Will it work?
It's not clear that using antibodies from recovering patients would work. In a 1995 outbreak, eight patients were given serum from recovering patients and only one died, according to a 1999 study in the Journal of Infectious Diseases. However, those patients may have been given the drug when they were already on the road to recovery, Geisbert said.
When Geisbert and his colleagues tested a treatment made from human antibodies in monkeys injected with Ebola, the antibodies failed to protect rhesus macaques from infection and death, according to a 2007 study in PLOS Pathogens.
However, a cocktail of engineered Ebola antibodies called MB-003 developed by Mapp Biopharmaceuticals seemed to protect monkeys exposed to the virus, a 2013 study in Science reported. In animal models, some of the newer antibody treatments seem to be more effective at combating the disease, perhaps because they are more targeted, Geisbert said.
In the current outbreak, about 40 percent of victims have survived even without treatments, making it hard to gauge any treatment's effectiveness, Geisbert said.
To assess if a treatment was helping, doctors would need to measure the amount of virus in multiple patients' blood and bodily fluids before treatment, and then frequently afterwards.

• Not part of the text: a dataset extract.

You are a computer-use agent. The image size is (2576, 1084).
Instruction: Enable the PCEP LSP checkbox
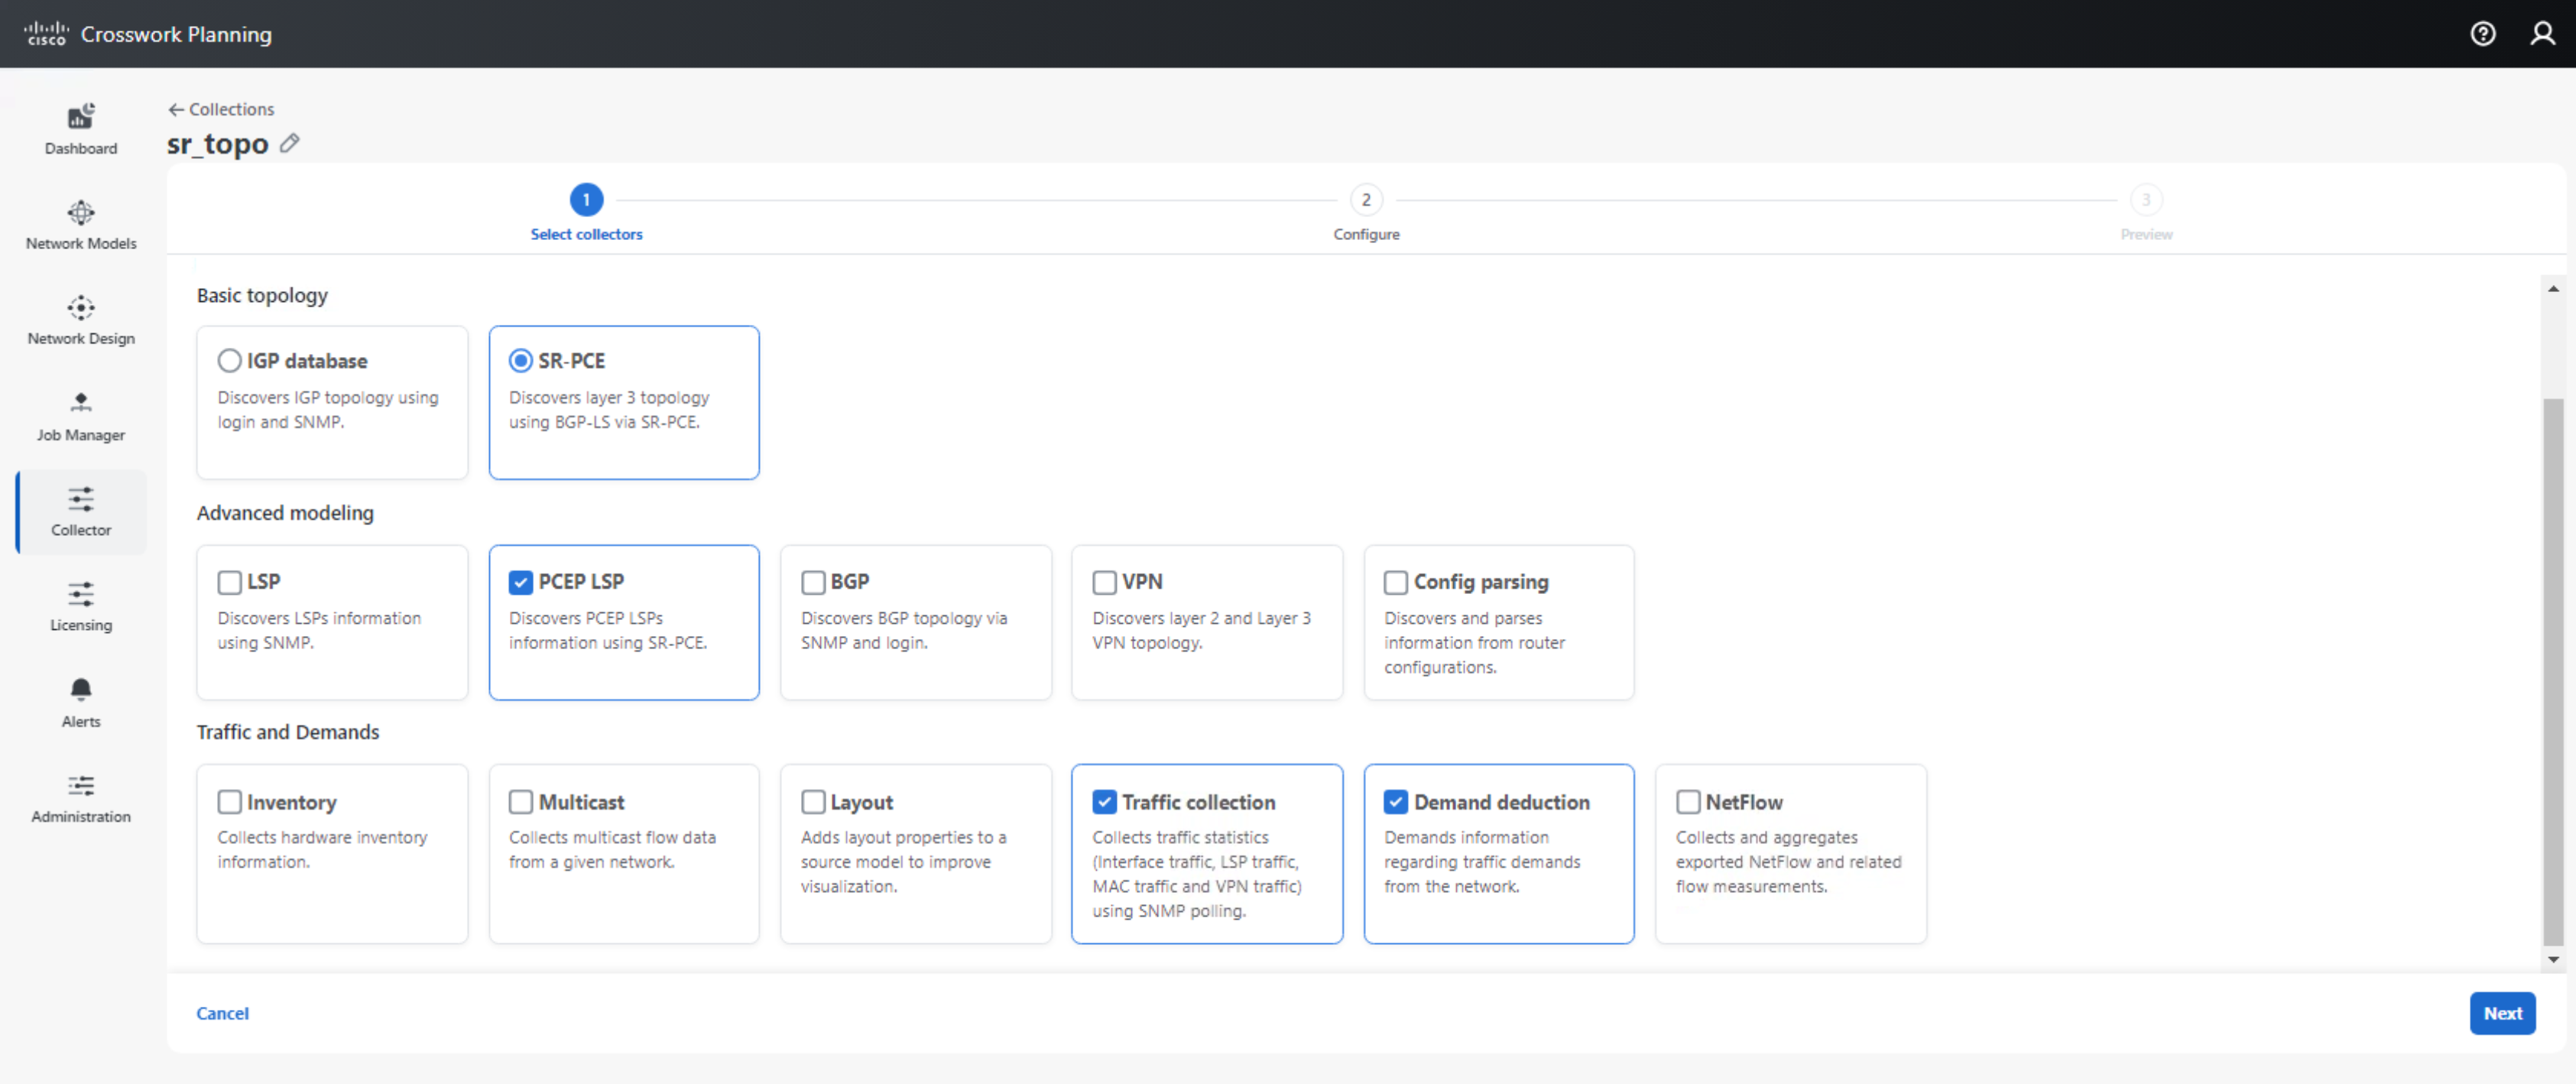(521, 582)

If the treatment worked, they would expect to see a steep drop in the number of virus particles circulating in the body soon after injection, not a gradual decay, Schaffner said.
But even then, it would be hard to say whether a treatment worked, Geisbert said.
"My fear is that they're going to give it to somebody that's almost ready to die and then blame the treatment, and I don't think that's fair," Geisbert said.